While an original series such as "Desperate Housewives" charms, its world looks and behaves like a version of our own. Mythology TV worlds are more organic products of the imaginations -- and some would say the collective unconsciousness -- of its creators. They're pure figments of human fantasy, nightmare, wish, fear, rapture, grief.

Remarkably, many of TV's mythology shows are contemporary iterations and revisions of the sort of archetypes Joseph Campbell once mapped out. Most of them are built on Campbell's Hero journey -- the Hero's initial refusal of the call, for example, which last week found Jack (Matthew Fox) on "Lost" vehemently -- but temporarily -- rejecting his role as leader of the survivors. Abrams has given us the archetypal animal in the enchanted woods, if, of course, that presence is indeed an animal. And he has given us John Locke (named after the "tabula rasa" philosopher and played with keen ambiguity by mythology icon Terry O'Quinn, whose TV credits include "Harsh Realm," "Millennium," "The X-Files," and "Alias"), who could be Jack's Mentor, and who could also be the Shapeshifter of the piece. After all, Locke did rise from his wheelchair after the plane crash.

It would be quite an exaggeration to suggest that mythology shows, which include "Angel" and "Farscape," are as enduring as the myths we've inherited from the ancients. In thousands of years, Sydney on "Alias" will be electronic dust, while the goddess Diana may still be alive in our cultural memory -- the name of a moon shuttle company, perhaps. Television is a medium of transience -- less so, as it stretches its shelf life on cable, DVD, and Internet fan sites, but still fleeting. And while myths are told and retold and kept alive by interpreters, TV's mythology shows are told only once. Attempts to duplicate them and expound upon them can lead to copyright problems. Even fanfic is discouraged by studios; disclaimers must appear on stories, and no profits may be collected for them. But still these shows have ancient archetypes at their root, as they update and perpetuate them.

Like their heroes and heroines, mythology shows are the antithesis of prime time TV's big monsters, Scylla (crime dramas) and Charybdis (reality shows). Unlike the "CSI" and "Law & Order" series, they don't solve a murder and then provide viewers with a tidy denouement. And unlike "Survivor" and "The Apprentice," they evade direct statement and self-analysis. They deliver their realities in the peripheries of the storytelling, in the hints that are dropped ever so carefully over time.
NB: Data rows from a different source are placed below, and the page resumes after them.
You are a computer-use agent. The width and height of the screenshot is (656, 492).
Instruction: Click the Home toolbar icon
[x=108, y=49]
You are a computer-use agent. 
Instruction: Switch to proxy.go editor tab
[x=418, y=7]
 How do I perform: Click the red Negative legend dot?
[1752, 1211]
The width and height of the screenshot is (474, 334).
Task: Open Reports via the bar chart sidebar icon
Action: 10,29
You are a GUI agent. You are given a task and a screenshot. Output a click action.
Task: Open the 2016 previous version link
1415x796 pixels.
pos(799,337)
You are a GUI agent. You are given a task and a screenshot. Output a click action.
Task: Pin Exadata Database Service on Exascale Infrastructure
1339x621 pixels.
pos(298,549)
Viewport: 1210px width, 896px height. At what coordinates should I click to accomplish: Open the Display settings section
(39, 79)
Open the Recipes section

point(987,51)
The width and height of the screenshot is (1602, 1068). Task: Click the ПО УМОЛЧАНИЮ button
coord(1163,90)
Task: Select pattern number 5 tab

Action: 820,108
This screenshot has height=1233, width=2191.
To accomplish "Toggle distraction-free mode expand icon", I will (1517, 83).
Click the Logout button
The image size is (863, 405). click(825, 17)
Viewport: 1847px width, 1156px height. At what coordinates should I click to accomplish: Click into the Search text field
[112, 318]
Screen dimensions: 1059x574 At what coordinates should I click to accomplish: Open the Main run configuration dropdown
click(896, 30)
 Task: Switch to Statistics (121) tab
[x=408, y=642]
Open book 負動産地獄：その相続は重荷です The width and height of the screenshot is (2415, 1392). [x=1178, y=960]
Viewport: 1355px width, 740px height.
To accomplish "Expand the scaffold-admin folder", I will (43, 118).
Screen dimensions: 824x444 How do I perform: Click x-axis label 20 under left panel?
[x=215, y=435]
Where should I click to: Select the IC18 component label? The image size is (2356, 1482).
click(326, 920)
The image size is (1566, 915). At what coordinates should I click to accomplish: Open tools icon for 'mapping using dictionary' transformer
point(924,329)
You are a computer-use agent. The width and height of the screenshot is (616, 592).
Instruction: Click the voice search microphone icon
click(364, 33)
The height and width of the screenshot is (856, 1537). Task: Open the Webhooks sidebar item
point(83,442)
That's why the instant success of "Lost" is as surprising as it is deserved. As each episode explores its characters' backstories, and adds to a dramatic tapestry that will include events both off and on the island, it doesn't grant the instant gratification of most shows. It invites us to imagine possibilities, welcoming our crazy theories about Purgatory and alien abduction and government conspiracy. For an hour a week, it encourages us to get lost in a few uncommon daydreams.